Money buys speed in Formula One, but an IndyCar team doesn’t need a $400 million budget to go racing. It can get by on $5 millions to $10 million a year and contend for plenty of race victories and championships.

Andretti Autosport star Alexander Rossi drove in five Formula One races with Manor in 2015. The above photo is from his only F1 contest at COTA that season. He was the first driver ever to turn laps at COTA shortly after it was constructed in 2012.

Rossi had his best F1 finish in the 2015 United States Grand Prix when he started 17thand finished 12th.
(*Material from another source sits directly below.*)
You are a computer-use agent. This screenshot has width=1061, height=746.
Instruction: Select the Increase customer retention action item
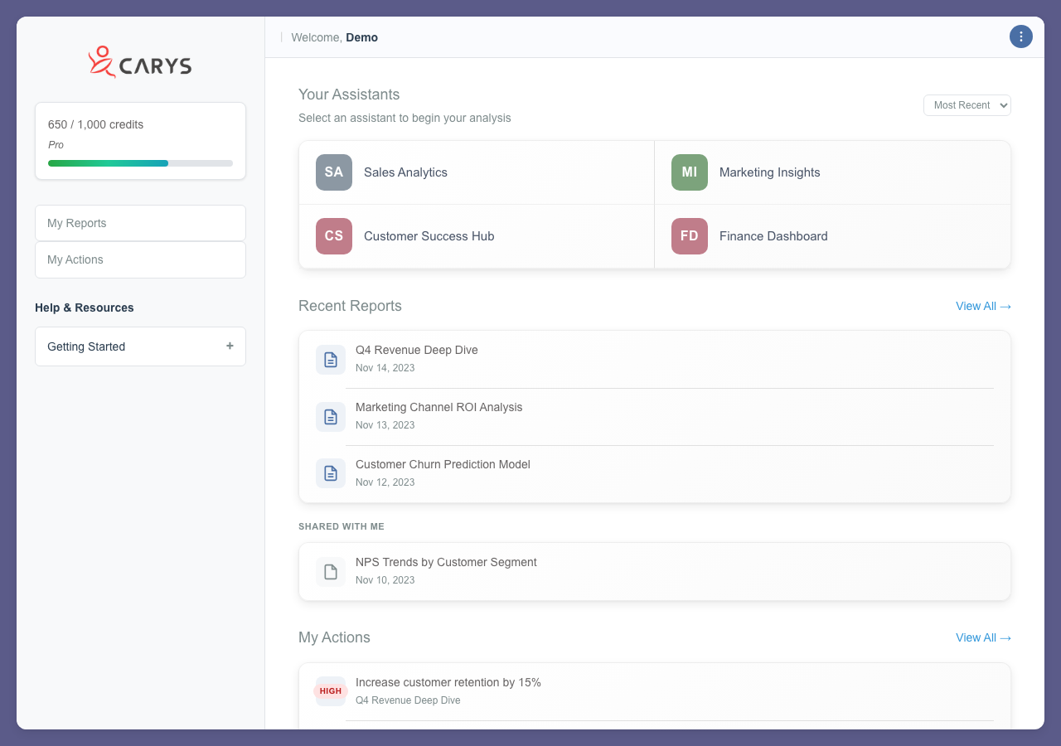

“When I’ve come here in the past, I came into the weekend fully knowing that there was no chance to ever really do anything from a results perspective,” Rossi said. “To could come here to a track that I’ve spent a lot of time at, not necessarily driven a whole lot, but spent a huge amount of time at. To come into this weekend’s race, competing on a level where we have as good a shot as any, to win the race would be pretty cool.

“There’s kind of an almost unfinished business box that we’d like to tick here in some way. I’m very excited to get the weekend started.”

Chilton raced the entire F1 season in 2013 and 2014 with Marussia. He started 21stand finished 21stin 2013. He started in the first 16 races during the 2014 F1 season but was out of a ride by the time F1 arrived at COTA that season.

Me and Alex probably had pretty similar experiences,” Chilton told NBC Sports.com “Obviously the more laps are better — but the car we were in, we weren’t doing much racing, so the sort of racing experience part isn’t going to help.

“It’s good to be back. I first came here in 2013 for the (United States) Grand Prix. I loved the track. I love the city. I really enjoyed the whole facility, the race track. It’s a pretty long track in an Indy car but it’s got lots of overtaking potential for us and hopefully we’ll put on a great show.

“It’s great to have an English band like Muse on Saturday night, as well.”

Marcus Ericsson of Sweden has the most experience at COTA of any driver in the field for Sunday’s INDYCAR Classic. He competed in 97 F1 contests from 2014-2018 before becoming an IndyCar rookie with Arrow Schmidt Peterson Motorsports this season.

Ericsson was 15thin 2015, 14thin 2016, 15thin 2017 and 10thin last year’s USGP.

“I’ve been here quite a few times,” Ericsson said. “It’s one of the best tracks on F1 and I think it’s great we are going here with INDYCAR. It’s going to be a great weekend.

“The racing should be very good. It’s already good on F1 on this track and from what I’ve done in INDYCAR, it’s going to be a really good show from everyone and I’m really looking forward to it.”

Ericsson emphasized that the his F1 experience does not necessarily give him any type of advantage in an IndyCar.

“I think for me I was here a couple months ago in F1 doing the race in ’18. I had all my reference points and then I did the first run and realized that didn’t really work,” Ericsson explained to NBC Sports.com “So I don’t know that the experience — it’s good to know the track, but then the Indy cars are very different cars to the F1 (car) so you have to sort of drive it quite differently and in the end, I think it didn’t really help the maximum amount in my opinion.

“The problem is we had two days of testing already in IndyCar. If we had come here straightaway without any testing it would be an advantage of one hundredth approximate. But now, if you don’t get the track in two days, I don’t think you would be in IndyCar.

“I don’t think it’s a big advantage now going into the weekend.”

But every little bit helps and if all of those little “bits” of information are added up, previous experience can provide a benefit in the race.

“For sure there’s things I can bring from my experience there that helps in INDYCAR, but the Indy car to drive today is different than the Formula One cars with the power steering and everything,” Ericsson continued. “I think it’s two different cars and what I found here on the test; things that worked in the F1 car didn’t really work in the Indy car. I think both cars of very difficult to be fast in but in different ways.

“For sure my experience in F1, it’s helped me to get into INDYCAR.”

James Hinchcliffe, who has never driven in Formula One, or at COTA, believes he has the best experience of any driver in Austin this weekend.

“I know where the restaurants are, so that’s cool,” Hinchcliffe said.